INFORMATION:

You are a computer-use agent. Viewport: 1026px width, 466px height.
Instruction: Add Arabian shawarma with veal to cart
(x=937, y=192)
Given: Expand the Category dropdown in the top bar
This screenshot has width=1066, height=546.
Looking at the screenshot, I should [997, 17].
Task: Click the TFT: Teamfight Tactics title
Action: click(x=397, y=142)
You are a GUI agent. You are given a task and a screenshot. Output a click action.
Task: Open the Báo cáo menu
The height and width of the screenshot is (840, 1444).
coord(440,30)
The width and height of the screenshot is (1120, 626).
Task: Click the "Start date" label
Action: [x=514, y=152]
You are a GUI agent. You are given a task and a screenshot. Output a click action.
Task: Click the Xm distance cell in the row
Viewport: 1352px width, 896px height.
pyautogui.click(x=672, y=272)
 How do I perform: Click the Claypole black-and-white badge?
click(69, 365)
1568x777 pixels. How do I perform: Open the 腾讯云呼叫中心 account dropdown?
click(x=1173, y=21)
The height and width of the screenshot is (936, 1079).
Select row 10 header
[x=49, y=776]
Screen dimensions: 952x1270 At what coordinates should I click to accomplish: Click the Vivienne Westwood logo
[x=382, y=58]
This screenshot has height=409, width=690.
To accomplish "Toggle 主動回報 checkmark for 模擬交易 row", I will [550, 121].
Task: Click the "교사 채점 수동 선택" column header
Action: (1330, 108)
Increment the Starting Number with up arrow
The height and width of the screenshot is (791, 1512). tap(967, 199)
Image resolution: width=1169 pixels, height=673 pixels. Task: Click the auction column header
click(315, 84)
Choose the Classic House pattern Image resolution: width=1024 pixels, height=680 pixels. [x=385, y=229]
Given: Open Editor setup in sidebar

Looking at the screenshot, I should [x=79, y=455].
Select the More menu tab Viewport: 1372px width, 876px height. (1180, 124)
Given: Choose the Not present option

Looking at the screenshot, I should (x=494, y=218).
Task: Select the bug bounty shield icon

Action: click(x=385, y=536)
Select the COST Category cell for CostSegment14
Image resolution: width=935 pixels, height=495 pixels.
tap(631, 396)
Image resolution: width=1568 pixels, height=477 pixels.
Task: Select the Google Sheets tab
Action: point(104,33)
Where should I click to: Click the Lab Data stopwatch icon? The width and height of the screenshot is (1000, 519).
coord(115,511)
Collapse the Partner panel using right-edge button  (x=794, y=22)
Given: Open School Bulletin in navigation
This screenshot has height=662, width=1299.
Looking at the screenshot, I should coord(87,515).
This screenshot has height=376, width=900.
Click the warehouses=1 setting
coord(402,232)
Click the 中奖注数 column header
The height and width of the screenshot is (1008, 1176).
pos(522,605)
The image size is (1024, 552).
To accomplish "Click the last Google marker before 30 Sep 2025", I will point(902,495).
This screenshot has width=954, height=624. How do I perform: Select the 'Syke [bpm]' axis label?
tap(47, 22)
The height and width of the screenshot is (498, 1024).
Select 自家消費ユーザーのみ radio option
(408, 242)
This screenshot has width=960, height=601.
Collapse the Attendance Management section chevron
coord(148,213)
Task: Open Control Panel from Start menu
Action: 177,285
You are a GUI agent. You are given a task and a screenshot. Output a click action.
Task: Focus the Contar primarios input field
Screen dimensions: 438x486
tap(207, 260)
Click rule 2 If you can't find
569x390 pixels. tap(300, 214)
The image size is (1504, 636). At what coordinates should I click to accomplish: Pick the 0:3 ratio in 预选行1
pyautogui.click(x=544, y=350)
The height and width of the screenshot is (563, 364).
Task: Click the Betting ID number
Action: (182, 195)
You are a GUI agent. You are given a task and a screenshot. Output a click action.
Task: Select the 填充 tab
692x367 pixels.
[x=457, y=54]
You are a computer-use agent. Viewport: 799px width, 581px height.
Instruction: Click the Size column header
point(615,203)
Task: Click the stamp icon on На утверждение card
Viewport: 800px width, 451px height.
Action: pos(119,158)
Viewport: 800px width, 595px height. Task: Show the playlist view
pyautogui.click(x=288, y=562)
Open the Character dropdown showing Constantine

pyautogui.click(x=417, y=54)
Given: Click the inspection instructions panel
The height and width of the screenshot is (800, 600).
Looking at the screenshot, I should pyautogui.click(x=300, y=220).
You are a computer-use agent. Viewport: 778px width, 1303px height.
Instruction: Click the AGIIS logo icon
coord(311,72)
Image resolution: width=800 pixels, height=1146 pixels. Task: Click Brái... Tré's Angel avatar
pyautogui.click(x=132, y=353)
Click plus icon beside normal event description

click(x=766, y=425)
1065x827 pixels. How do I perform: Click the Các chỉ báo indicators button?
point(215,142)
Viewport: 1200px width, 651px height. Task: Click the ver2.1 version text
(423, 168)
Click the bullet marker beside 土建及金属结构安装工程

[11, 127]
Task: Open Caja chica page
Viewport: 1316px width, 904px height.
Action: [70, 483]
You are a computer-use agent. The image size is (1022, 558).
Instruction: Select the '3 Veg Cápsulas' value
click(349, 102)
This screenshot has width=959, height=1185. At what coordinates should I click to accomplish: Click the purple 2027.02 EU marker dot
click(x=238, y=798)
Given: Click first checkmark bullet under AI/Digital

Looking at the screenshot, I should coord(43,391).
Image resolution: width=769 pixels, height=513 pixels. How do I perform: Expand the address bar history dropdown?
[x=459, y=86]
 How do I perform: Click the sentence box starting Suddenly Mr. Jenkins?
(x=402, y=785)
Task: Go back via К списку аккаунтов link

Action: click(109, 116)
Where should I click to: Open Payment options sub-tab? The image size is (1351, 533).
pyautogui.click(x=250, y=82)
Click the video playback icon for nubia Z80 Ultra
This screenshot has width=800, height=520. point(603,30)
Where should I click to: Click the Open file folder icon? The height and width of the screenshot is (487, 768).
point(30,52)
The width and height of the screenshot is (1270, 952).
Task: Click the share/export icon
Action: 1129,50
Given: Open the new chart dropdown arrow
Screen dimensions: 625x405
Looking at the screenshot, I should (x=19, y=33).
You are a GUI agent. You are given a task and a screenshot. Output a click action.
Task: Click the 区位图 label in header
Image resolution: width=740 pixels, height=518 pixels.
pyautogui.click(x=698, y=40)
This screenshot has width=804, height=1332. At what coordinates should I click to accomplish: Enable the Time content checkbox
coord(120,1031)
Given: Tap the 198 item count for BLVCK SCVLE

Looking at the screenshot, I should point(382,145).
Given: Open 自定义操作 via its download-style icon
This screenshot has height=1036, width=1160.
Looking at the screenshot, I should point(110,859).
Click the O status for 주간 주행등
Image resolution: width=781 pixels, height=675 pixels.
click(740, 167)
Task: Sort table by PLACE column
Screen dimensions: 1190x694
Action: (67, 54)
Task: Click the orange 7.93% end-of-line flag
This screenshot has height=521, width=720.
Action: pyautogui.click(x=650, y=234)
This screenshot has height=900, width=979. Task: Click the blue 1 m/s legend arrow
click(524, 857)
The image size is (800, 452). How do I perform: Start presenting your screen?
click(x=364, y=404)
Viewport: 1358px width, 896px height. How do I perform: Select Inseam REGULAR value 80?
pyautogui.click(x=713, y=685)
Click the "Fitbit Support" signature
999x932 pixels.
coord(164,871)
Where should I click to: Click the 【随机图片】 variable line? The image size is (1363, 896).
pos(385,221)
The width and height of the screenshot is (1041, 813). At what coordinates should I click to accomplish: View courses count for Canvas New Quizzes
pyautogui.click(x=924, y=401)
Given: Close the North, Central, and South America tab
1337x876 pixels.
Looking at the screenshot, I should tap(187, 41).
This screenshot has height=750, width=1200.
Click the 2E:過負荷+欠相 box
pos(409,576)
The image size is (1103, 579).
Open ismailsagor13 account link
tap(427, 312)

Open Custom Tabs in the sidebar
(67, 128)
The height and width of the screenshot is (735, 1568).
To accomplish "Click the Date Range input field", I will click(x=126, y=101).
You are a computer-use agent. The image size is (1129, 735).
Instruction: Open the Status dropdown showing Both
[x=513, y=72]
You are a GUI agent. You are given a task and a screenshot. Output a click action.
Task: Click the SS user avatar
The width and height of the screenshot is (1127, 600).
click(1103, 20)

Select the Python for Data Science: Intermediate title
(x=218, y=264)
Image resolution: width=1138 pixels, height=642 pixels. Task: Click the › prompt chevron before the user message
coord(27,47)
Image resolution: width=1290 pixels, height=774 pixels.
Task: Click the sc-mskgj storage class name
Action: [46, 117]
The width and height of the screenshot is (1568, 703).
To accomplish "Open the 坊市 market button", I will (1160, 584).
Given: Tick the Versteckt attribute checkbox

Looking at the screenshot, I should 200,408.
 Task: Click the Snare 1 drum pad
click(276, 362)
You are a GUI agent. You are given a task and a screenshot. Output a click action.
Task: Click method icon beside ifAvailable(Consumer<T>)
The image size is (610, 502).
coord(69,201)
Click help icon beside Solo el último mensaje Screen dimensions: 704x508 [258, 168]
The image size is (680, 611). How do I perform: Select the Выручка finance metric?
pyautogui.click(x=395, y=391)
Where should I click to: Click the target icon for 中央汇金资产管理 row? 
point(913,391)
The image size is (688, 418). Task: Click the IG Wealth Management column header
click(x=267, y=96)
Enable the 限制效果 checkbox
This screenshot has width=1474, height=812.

EXERCISE GOAL:
Output exactly one stretch of the listing: from the line containing "Task: Select the bug bounty shield icon" through the line containing "The height and width of the screenshot is (498, 1024).", both end lines included.

EXPECTED ANSWER:
Task: Select the bug bounty shield icon

Action: click(x=385, y=536)
Select the COST Category cell for CostSegment14
Image resolution: width=935 pixels, height=495 pixels.
tap(631, 396)
Image resolution: width=1568 pixels, height=477 pixels.
Task: Select the Google Sheets tab
Action: point(104,33)
Where should I click to: Click the Lab Data stopwatch icon? The width and height of the screenshot is (1000, 519).
coord(115,511)
Collapse the Partner panel using right-edge button  (x=794, y=22)
Given: Open School Bulletin in navigation
This screenshot has height=662, width=1299.
Looking at the screenshot, I should coord(87,515).
This screenshot has height=376, width=900.
Click the warehouses=1 setting
coord(402,232)
Click the 中奖注数 column header
The height and width of the screenshot is (1008, 1176).
pos(522,605)
The image size is (1024, 552).
To accomplish "Click the last Google marker before 30 Sep 2025", I will point(902,495).
This screenshot has width=954, height=624. How do I perform: Select the 'Syke [bpm]' axis label?
tap(47, 22)
The height and width of the screenshot is (498, 1024).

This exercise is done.